Les médecins arrivent donc aux mêmes conclusions que les chimistes, Gérardin et Gavin, sur l’action améliorante du soleil, de l’air et du mouvement sur la qualité de l’eau. Toutefois, ils restent prudents et recommandent l’exclusion des eaux contaminées de la consommation : « l’eau des étangs n’est utilisable que pour le service du parc et de Trianon ; les réservoirs de Gobert ne devraient jamais servir à d’autres usages » ; « cette eau doit donc être tenue pour mauvaise et n’être absorbée qu’après avoir été stérilisée par un moyen quelconque ou soumise à un procédé de filtration » (Fluteau et Carlier, 1899, pp. 245-246).

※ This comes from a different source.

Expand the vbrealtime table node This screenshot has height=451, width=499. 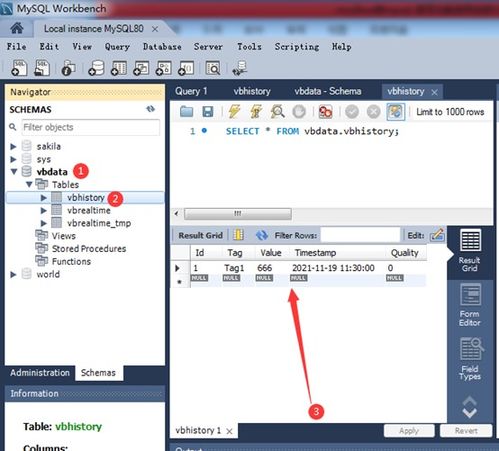tap(43, 210)
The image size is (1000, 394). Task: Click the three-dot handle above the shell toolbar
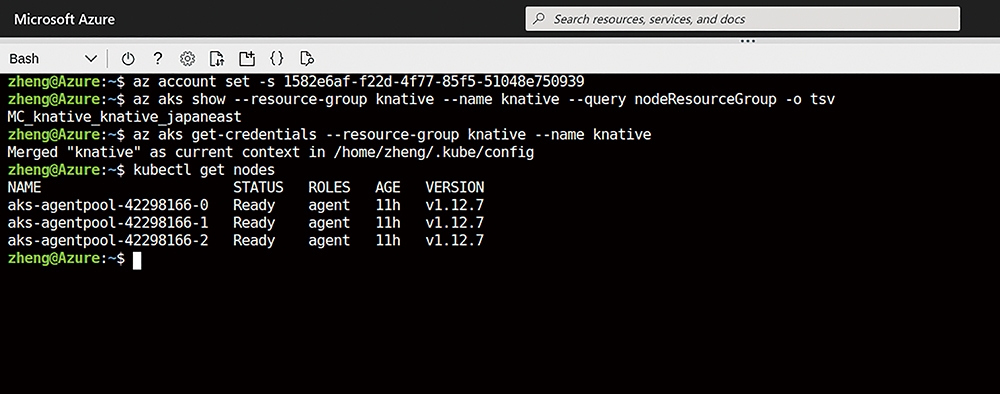747,41
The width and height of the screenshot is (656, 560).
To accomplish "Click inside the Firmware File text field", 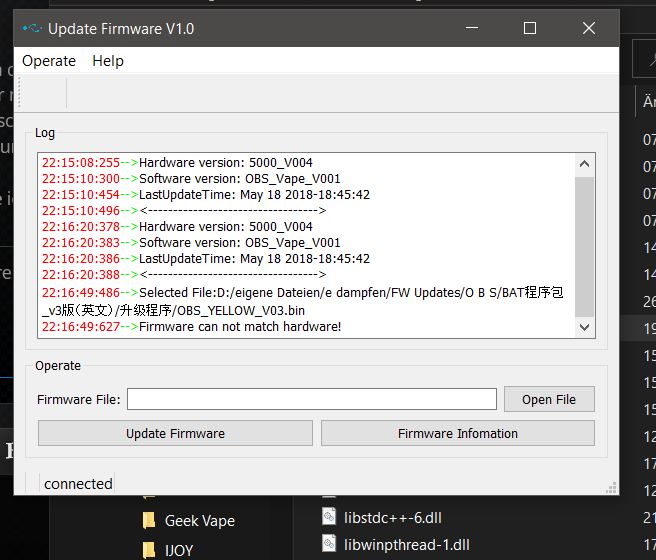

Quelques réflexions complémentaires à la lumière des lectures effectuées se présentent sur la raison pour laquelle Versailles a pu éviter des épidémies. Frioux (2013) considère trois types d’actions locales entreprises par les pouvoirs publics pour prévenir les épidémies :

 lutte contre les approvisionnements particuliers (puits privés) ;

 création des périmètres de protection des captages (dans la capitale, suite à l’épidémie de 1899, un service de surveillance des eaux de la ville est créé) ;

 adoption de procédés d’épuration de l’eau potable (le débat opposant les partisans de l’eau des nappes profondes à ceux de l’eau superficielle, éventuellement filtrée ou épurée) (Frioux, 2013, p. 34).

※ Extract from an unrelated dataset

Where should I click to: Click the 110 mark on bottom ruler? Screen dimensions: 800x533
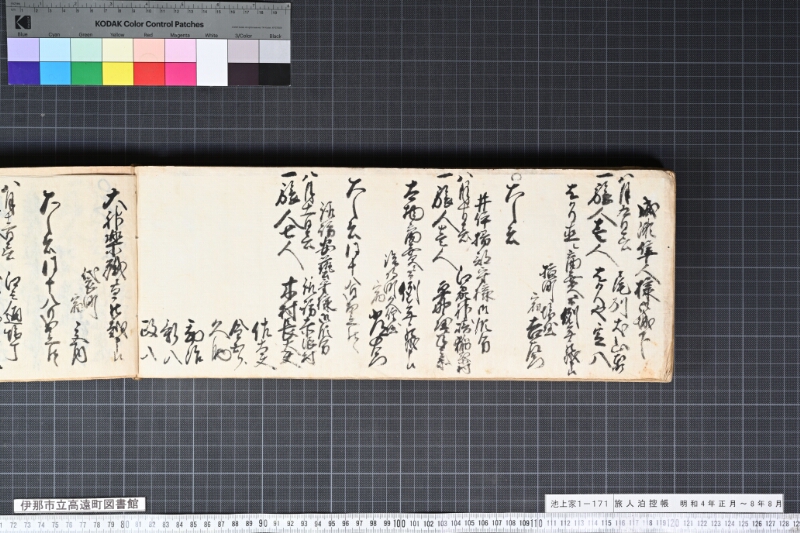pyautogui.click(x=536, y=524)
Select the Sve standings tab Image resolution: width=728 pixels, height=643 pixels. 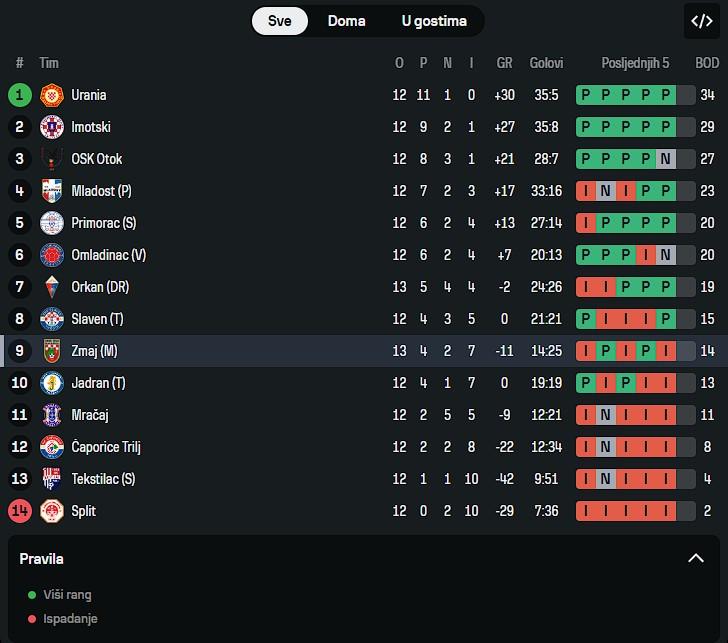point(280,21)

Qu’en est-il de ces actions à Versailles ? Tout laisse penser que les puits privés disparaissent presque de la ville suite à l’épidémie de 1735 et sont remplacés par la distribution de l’eau appartenant au service étatique. Chez Fluteau et Carlier (1899, p. 52), on trouve que « toutes ou presque toutes les maisons possèdent fin XIXe siècle des robinets alimentés par le service des eaux, et l’exploitation de quelques puits existant dans des

quartiers bas de la ville, a été complètement abandonnée pour les usages domestiques. Dans les casernes, il n’existe pas de puits fournissant encore de l’eau pour la consommation des troupes. Le Domaine des Eaux ne possède pas en ville un seul puits en exploitation. L’alimentation par les puits des particuliers est donc une question sur laquelle nous n’aurons pas à revenir, puisque l’usage de l’eau qu’ils pourraient fournir, en quantité d’ailleurs des plus restreintes, est aujourd’hui abandonnée » (Fluteau et Carlier, 1899, p. 52).

Ainsi, l’absence d’épidémies graves et de la pollution bactériologique des eaux distribuées restent une énigme à Versailles. Certaines explications sont avancées et plusieurs analyses sont exécutées mais une réponse communément acceptée n’est pas trouvée.